Porsche volvió a convertir su participación en el automovilismo deportivo en una oportunidad para generar un impacto positivo fuera de las pistas. A través de su iniciativa Racing for Charity, el fabricante alemán logró reunir 500.000 euros destinados a apoyar a niños y niñas que enfrentan enfermedades graves en diferentes partes del mundo.
Durante la temporada 2025/2026, Racing for Charity se trasladó por primera vez al campeonato de Fórmula E, donde el equipo oficial Porsche participó con un sistema de donación vinculado directamente a su desempeño en las carreras.
Por cada vuelta de carrera completada por los monoplazas del equipo oficial Porsche, la compañía destinó 400 euros a la iniciativa. Al finalizar la temporada, el monto acumulado alcanzó los 449.200 euros.
Porsche decidió redondear la cifra hasta alcanzar los 500.000 euros, reafirmando así su compromiso con proyectos sociales vinculados a la atención y apoyo de menores que atraviesan enfermedades graves.
Los fondos serán destinados a tres organizaciones sin ánimo de lucro, que trabajan en diferentes iniciativas orientadas a mejorar la atención y las condiciones de vida de niños y niñas que requieren tratamientos médicos especializados.
La iniciativa también tiene un impacto directo en casos individuales. Entre ellos se encuentra Amy, una niña salvadoreña, quien ha podido recibir atención médica gracias a esta alianza y al apoyo canalizado mediante Racing for Charity.
La relación entre Porsche y las iniciativas de responsabilidad social vinculadas al automovilismo no es nueva. Racing for Charity nació en 2023, con motivo de la participación de Porsche en las 24 Horas de Le Mans, y desde entonces ha convertido los resultados deportivos de la marca en una fuente de apoyo para causas relacionadas con la infancia.
Con esta nueva edición, las donaciones acumuladas desde el lanzamiento de Racing for Charity se acercan a los tres millones de euros, consolidando una iniciativa que busca utilizar la pasión por el automovilismo como una herramienta para generar beneficios más allá de la competencia.
La llegada de Racing for Charity a la Fórmula E también representa una evolución natural de la iniciativa. El campeonato de monoplazas eléctricos combina competición, innovación y nuevas tecnologías de movilidad, mientras que Porsche utiliza su participación deportiva para reforzar su compromiso con acciones de impacto social.
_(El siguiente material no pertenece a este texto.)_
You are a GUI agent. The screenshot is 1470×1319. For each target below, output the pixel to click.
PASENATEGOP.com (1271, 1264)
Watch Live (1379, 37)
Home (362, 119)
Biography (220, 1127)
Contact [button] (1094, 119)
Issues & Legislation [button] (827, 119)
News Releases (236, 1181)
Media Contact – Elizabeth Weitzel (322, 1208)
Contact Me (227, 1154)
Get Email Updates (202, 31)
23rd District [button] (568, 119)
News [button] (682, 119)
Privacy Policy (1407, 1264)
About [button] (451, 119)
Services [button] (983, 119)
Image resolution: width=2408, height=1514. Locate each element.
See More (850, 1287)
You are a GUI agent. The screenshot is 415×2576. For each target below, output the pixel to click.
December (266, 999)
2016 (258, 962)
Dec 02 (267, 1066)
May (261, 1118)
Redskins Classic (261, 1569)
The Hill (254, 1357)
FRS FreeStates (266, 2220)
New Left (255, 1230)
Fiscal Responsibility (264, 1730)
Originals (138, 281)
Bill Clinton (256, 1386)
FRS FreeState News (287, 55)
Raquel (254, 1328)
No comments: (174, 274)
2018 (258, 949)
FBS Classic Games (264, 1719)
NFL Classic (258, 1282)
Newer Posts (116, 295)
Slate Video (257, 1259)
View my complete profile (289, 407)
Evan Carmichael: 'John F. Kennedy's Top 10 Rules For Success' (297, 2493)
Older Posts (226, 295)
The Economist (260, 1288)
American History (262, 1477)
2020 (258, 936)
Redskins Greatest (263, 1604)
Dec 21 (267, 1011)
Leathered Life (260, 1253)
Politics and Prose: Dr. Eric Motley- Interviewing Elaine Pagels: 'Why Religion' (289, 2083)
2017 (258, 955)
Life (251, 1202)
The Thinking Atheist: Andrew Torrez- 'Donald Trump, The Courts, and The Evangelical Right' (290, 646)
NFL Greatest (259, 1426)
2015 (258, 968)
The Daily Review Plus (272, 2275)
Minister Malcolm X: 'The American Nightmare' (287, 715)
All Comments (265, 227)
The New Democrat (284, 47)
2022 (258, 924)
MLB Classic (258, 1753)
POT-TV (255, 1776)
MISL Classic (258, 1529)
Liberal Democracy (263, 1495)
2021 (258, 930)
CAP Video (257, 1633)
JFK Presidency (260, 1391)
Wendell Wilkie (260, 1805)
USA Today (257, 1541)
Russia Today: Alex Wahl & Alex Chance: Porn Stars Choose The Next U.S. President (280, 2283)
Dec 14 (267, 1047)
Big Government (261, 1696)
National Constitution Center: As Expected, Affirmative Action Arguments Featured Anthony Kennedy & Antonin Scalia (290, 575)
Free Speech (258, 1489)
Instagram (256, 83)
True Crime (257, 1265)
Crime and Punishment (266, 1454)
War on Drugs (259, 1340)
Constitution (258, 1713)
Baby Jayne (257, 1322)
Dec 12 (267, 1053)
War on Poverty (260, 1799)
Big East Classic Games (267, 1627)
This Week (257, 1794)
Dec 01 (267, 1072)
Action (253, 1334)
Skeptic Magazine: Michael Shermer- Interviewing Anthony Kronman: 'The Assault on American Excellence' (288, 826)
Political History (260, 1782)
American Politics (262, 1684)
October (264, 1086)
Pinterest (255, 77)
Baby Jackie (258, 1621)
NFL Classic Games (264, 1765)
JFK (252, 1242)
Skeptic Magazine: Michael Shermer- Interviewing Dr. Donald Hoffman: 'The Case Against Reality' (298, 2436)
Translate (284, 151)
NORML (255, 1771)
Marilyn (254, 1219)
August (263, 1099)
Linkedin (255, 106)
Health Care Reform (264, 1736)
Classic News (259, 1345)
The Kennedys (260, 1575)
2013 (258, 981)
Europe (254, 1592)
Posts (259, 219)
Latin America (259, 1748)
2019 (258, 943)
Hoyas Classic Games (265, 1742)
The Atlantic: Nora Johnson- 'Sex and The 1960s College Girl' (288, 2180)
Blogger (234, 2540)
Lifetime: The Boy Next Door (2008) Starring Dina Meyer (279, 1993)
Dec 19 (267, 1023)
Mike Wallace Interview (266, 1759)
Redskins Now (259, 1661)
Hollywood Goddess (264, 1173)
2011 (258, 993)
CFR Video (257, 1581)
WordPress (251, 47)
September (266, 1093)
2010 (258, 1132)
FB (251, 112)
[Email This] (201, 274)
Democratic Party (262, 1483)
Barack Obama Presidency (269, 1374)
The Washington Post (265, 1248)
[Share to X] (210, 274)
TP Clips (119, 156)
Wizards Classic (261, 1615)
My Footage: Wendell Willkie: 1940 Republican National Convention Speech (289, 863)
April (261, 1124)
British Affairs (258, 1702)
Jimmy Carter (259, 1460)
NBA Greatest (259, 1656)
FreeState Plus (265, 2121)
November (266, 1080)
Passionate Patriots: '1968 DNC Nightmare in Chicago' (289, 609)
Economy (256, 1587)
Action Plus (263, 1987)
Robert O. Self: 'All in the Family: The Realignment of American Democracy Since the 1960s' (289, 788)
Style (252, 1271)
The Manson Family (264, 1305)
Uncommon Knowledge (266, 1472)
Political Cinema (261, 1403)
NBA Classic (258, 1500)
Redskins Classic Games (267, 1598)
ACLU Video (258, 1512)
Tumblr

El sistema utilizado durante la temporada permitió vincular cada vuelta completada por los pilotos del equipo oficial con una contribución económica, haciendo que cada kilómetro recorrido en competencia tuviera también un propósito solidario.
De esta manera, Porsche demuestra que el automovilismo puede trascender los resultados deportivos y convertirse en una plataforma para respaldar proyectos que generan un impacto concreto en la sociedad.